Text block START

The Solicitors Regulation Authority has made a new warning to solicitors about becoming involved in dubious investment schemes after reviewing recent cases leading to the closure of seven firms and other regulatory action. 

An updated warning notice published today says that the regulator continues to receive reports about law firms’ involvement in questionable investment schemes. ’This is a key risk for consumers resulting in significant financial losses, which in some cases can be more than £1 million per scheme.’

A thematic review of 40 past cases found that in 63% of the cases, solicitors had failed to carry out proper due diligence on those who ran the schemes, with no checks carried out at all in 20% of cases. Investigations led to seven firms being intervened in to and 20 referrals to the Solicitors Disciplinary Tribunal. 

The new notice highlights the risks posed by fractional property investments, where the buyer acquires a portion of an investment property such as a care home or hotel and investment schemes that are promoted as being secured by insurance bonds which have proved worthless.

Among other issues, it states, solicitors must watch out for:

  • Dubious or risky schemes being presented as routine conveyancing or investment in ‘land’ when the reality is very different.
  • Schemes labelled as for example mini-bonds, but which are in fact speculative investments promising a high return and the buyers’ money is not being used in the way the seller it says it will.

‘Red flags’ which law firms should watch out for when considering investment opportunities include sellers asking to namecheck firms in marketing material.

Paul Philip, the SRA’s chief executive, said: ’While most solicitors would never willingly participate in such schemes, those that do, whether knowingly or not, lend a veneer of credibility which sellers can exploit to help persuade people that their offer is legitimate. Not only does that harm those who buy into these schemes, it undermines confidence in the profession as a whole.’

He added that dubious scheme operators look at the warnings regulators issue and adapt accordingly. ’Solicitors must never be complacent – stay up to date, do your due diligence and if in any doubt, do not get involved,’ he said.

Text block END

▶ [Brief 1]: Rewrite the paragraph of the article on the SRA warning that begins "A thematic review of 40 past cases" more briefly, keeping its main facts.
▶ [Brief 2]: Print the passage of the article on the SRA warning between "The Solicitors Regulation" and "other regulatory action.", inclusive.
▶ [Brief 3]: Who is named as the SRA's chief executive in the article on the SRA warning?
The lines after this point are separate material unrelated to the article on the SRA warning.

Available data START

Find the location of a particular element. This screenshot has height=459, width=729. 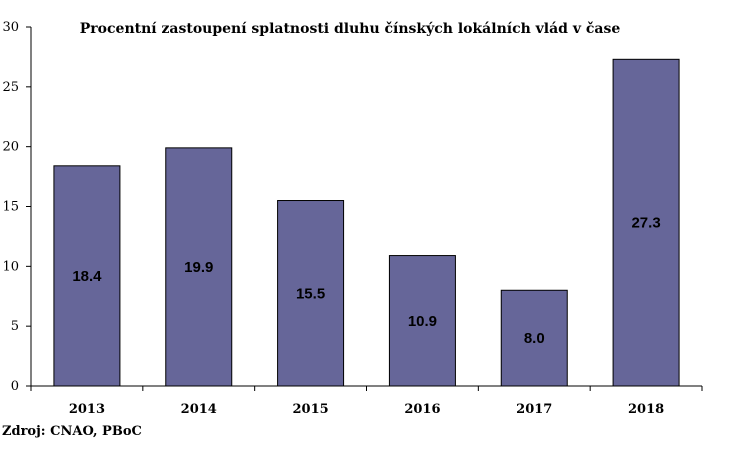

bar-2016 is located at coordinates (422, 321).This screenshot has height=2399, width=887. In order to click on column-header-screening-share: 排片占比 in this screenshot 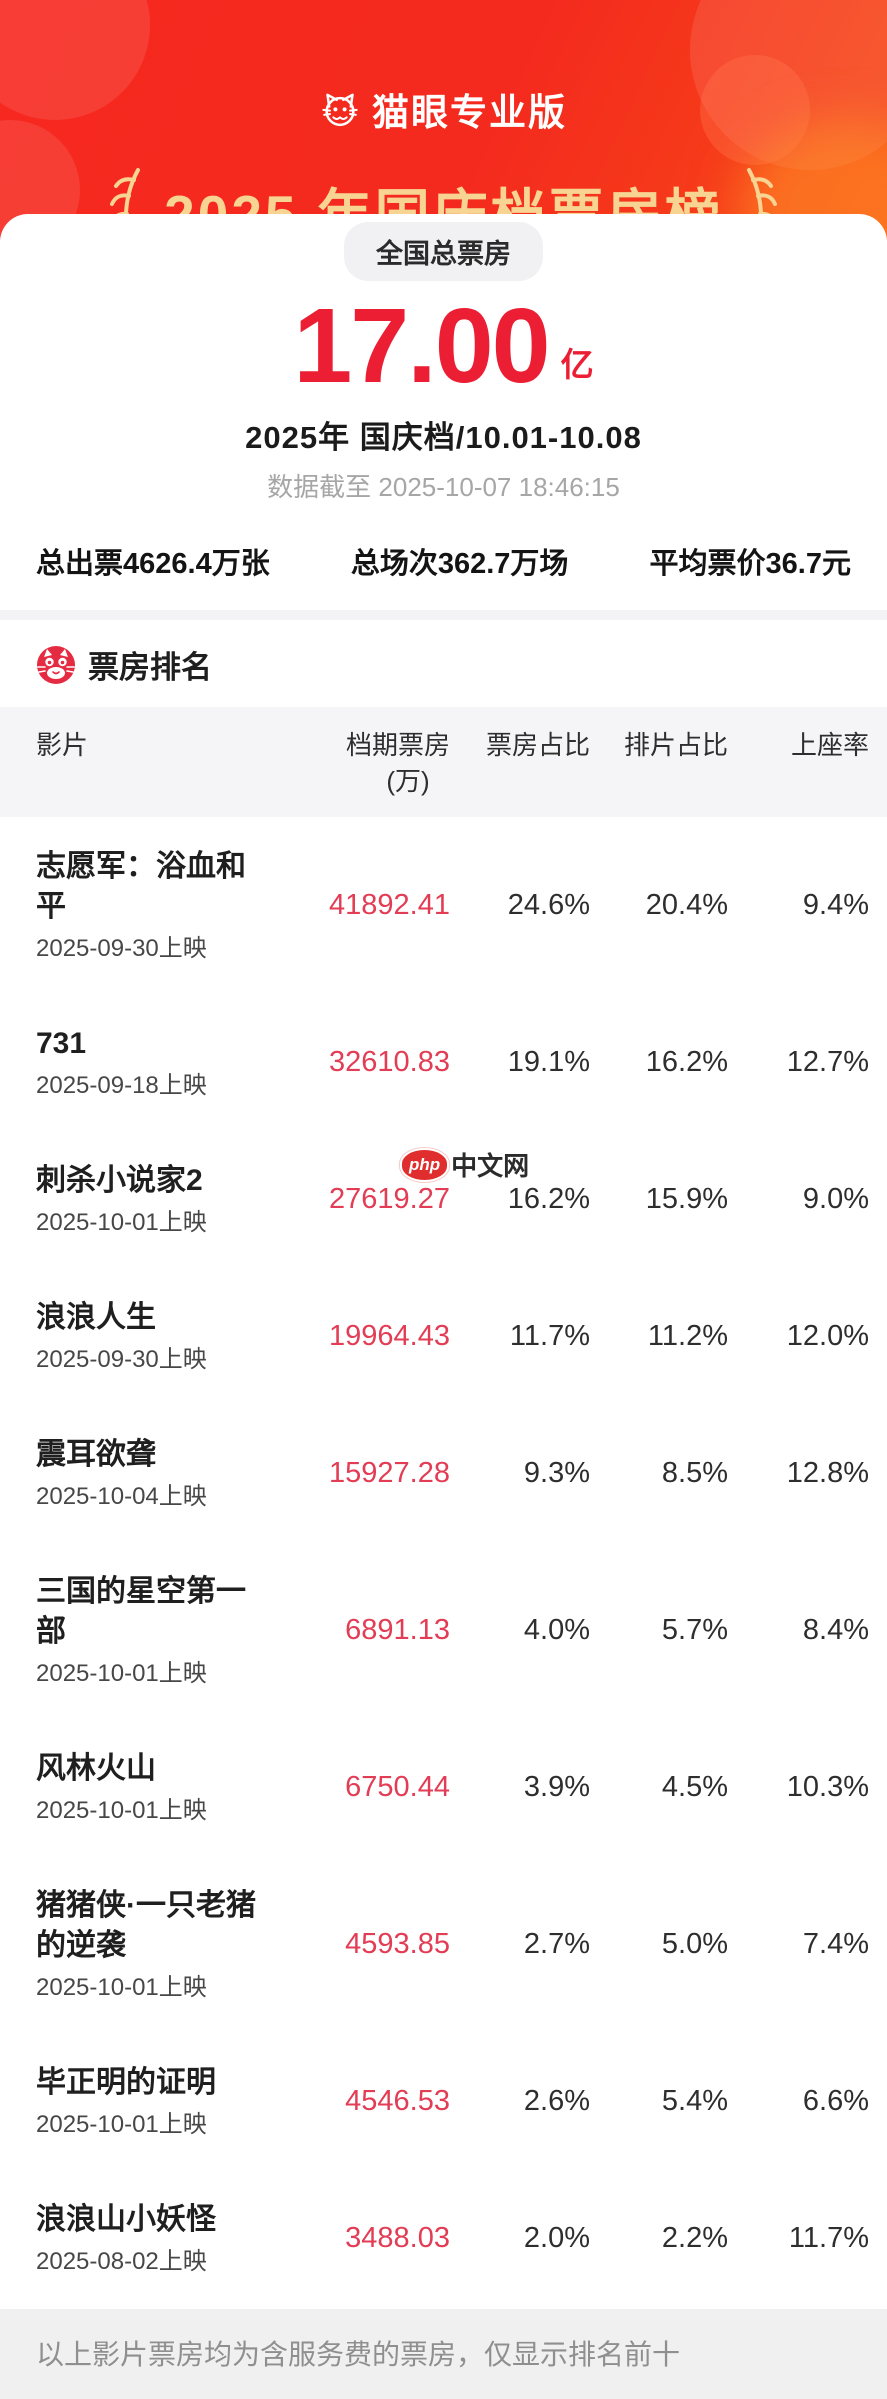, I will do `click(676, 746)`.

Available data END

▶ [Problem solution 1]: A review of 40 past cases found that solicitors failed to do proper due diligence on scheme operators in 63% of cases and did no checks at all in 20%. The investigations led to interventions in seven firms and 20 referrals to the Solicitors Disciplinary Tribunal.

▶ [Problem solution 2]:
The Solicitors Regulation Authority has made a new warning to solicitors about becoming involved in dubious investment schemes after reviewing recent cases leading to the closure of seven firms and other regulatory action.

▶ [Problem solution 3]: Paul Philip.